Thierry Repentin à l’apprentissage et la formation professionnelle : L’UNEF veut une rupture avec l’apprentissage version Sarkozy

Dans le cadre du remaniement ministériel consécutif aux élections législatives, le secrétariat général de l’Élysée a annoncé ce jeudi 21 juin la nomination de Thierry Repentin comme ministre délégué en charge de l’apprentissage et de la formation professionnelle. L’UNEF salue la volonté du gouvernement d’agir pour les 450 000 jeunes en formation professionnelle, particulièrement fragiles face au besoin de qualifications. L’UNEF s’étonne pourtant  du rattachement de ce ministère à celui de l’emploi, alors que l’apprentissage et la formation professionnelle relèvent de la politique éducative. S’il ne veut pas tomber dans les travers du ministère de Nadine Morano, qui faisait de l’apprentissage un gadget pour masquer la réalité du chômage des jeunes, le nouveau ministre devra faire du rapprochement entre formation professionnelle et généraliste sa priorité.

La formation professionnelle une fausse solution pour l’embauche des jeunes.

Du CAP aux diplômes du supérieur, on compte aujourd’hui environ 450 000 jeunes en formation professionnelle. Ces jeunes souffrent de dispositifs multiples et incohérents qui se concentrent sur l’embauche immédiate et des compétences spécifiques plutôt que sur le besoin de formation initiale.

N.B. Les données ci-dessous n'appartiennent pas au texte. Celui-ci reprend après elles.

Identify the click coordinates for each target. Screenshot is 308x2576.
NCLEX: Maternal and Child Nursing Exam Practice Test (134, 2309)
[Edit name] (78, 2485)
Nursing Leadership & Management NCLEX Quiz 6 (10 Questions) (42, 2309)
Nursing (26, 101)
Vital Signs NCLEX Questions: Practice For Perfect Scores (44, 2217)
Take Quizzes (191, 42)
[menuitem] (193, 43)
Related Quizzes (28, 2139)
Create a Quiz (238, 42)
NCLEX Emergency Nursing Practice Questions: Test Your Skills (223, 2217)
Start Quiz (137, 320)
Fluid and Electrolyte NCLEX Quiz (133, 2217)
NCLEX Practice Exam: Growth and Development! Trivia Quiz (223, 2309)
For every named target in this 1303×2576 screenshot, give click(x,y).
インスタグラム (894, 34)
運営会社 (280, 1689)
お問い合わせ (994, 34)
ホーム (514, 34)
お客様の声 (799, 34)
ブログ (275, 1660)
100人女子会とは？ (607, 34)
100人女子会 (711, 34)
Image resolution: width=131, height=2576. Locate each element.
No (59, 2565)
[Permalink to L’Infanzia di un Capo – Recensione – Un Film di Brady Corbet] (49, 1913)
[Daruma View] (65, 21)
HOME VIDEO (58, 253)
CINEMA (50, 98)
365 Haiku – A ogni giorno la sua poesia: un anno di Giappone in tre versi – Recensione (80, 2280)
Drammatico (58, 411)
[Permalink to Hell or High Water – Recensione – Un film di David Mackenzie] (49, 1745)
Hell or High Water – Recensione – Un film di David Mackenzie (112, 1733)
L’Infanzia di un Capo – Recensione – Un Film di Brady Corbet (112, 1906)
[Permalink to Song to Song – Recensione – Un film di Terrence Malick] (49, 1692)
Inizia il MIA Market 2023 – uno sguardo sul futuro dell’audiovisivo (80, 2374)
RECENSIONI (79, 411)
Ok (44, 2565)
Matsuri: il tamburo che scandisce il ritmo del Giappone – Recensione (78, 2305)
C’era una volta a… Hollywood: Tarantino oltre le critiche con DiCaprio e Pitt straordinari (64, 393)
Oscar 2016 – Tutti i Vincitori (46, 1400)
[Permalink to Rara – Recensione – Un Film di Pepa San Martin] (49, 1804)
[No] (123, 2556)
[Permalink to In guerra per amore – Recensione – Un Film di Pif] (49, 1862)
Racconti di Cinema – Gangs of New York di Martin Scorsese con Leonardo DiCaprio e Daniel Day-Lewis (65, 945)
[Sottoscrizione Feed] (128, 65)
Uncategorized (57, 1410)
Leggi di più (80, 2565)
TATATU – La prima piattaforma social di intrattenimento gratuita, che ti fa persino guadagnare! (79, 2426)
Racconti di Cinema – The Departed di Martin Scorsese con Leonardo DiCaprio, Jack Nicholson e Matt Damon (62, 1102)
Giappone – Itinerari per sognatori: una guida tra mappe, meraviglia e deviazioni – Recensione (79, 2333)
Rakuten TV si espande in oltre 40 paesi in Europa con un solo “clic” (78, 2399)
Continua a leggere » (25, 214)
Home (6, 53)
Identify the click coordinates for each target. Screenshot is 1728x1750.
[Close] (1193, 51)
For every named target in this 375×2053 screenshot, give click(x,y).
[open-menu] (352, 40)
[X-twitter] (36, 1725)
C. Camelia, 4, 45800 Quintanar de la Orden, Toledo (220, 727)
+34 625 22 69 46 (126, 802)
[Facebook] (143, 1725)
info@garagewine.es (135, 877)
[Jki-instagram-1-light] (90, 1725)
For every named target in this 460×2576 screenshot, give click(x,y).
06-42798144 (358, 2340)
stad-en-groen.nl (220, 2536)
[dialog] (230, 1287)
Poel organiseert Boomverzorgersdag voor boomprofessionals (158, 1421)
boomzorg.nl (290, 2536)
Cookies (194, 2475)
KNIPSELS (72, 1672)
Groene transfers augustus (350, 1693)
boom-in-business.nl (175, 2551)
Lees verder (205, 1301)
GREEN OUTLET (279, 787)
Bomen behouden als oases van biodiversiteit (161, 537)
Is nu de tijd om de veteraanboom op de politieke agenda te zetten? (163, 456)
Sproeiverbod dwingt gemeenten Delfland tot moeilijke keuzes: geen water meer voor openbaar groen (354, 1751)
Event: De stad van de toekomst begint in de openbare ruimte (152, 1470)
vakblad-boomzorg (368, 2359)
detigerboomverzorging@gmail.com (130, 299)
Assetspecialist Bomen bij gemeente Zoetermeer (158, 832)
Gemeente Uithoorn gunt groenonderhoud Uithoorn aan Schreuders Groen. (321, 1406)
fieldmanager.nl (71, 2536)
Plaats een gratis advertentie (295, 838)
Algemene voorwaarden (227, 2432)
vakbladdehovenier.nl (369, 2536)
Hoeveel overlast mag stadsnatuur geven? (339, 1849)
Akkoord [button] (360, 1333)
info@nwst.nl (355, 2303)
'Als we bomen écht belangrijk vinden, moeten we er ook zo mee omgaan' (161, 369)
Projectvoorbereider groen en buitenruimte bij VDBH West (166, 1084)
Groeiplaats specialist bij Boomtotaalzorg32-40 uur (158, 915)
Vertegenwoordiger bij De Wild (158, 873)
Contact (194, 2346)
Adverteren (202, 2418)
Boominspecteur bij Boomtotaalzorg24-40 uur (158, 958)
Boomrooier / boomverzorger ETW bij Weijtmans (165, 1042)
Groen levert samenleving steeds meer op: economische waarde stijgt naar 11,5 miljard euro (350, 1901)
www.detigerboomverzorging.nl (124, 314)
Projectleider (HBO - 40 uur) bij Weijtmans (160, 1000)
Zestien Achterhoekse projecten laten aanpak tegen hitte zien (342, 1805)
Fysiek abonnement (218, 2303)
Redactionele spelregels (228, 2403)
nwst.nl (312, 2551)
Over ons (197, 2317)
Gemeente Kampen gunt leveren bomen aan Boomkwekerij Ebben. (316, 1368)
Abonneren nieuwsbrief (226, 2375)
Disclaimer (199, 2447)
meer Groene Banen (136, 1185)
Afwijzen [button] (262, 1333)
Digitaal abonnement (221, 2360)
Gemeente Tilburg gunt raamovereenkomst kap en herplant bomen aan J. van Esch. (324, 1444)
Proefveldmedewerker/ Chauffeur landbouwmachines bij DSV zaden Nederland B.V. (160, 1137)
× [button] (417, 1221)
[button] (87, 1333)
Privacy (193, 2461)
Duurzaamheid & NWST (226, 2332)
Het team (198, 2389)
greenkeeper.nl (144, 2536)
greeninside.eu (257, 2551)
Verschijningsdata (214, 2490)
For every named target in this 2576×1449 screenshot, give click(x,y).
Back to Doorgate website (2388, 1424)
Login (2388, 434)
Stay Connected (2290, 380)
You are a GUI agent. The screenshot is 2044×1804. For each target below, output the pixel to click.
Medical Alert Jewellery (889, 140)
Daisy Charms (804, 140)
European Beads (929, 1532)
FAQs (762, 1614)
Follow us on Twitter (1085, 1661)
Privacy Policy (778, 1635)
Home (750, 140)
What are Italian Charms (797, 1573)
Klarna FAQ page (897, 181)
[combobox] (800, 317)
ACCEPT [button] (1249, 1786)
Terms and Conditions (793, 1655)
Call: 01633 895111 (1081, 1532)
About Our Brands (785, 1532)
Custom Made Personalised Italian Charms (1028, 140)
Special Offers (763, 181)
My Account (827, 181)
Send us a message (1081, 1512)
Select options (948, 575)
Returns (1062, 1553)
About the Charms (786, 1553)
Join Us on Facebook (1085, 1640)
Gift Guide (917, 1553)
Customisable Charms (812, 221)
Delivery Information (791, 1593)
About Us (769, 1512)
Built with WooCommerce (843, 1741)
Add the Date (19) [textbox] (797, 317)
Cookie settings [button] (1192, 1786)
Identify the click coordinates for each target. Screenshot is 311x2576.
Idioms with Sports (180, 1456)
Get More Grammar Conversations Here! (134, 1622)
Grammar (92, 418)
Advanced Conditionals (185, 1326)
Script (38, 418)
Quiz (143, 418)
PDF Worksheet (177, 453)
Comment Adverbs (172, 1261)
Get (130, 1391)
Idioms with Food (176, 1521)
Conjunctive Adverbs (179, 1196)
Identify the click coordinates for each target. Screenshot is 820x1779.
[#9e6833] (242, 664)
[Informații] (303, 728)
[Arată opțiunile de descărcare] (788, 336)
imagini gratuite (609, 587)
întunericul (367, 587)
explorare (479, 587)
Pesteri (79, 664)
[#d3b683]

Comment ne pas retenir les leçons du ministère de Nadine Morano, vantant l’apprentissage comme la meilleure solution d’embauche pour les jeunes sans qualification ? En ignorant totalement le besoin d’une formation initiale de qualité, l’ancienne ministre a ainsi envoyé des milliers de jeunes dans des entreprises, sans aucune garantie d’une insertion professionnelle durable et de qualité. Les résultats sont sans appel : le taux de chômage des jeunes passés par l’apprentissage n’est pas inférieur à celui de ceux passés par une formation initiale. De plus, selon le CEREQ, 20% des jeunes en apprentissage ne vont pas au bout de leur contrat. Finalement, la priorité à l’apprentissage n’aura servi qu’à une baisse temporelle et artificielle des chiffres du chômage.

La priorité doit être mise sur le besoin de formation des jeunes.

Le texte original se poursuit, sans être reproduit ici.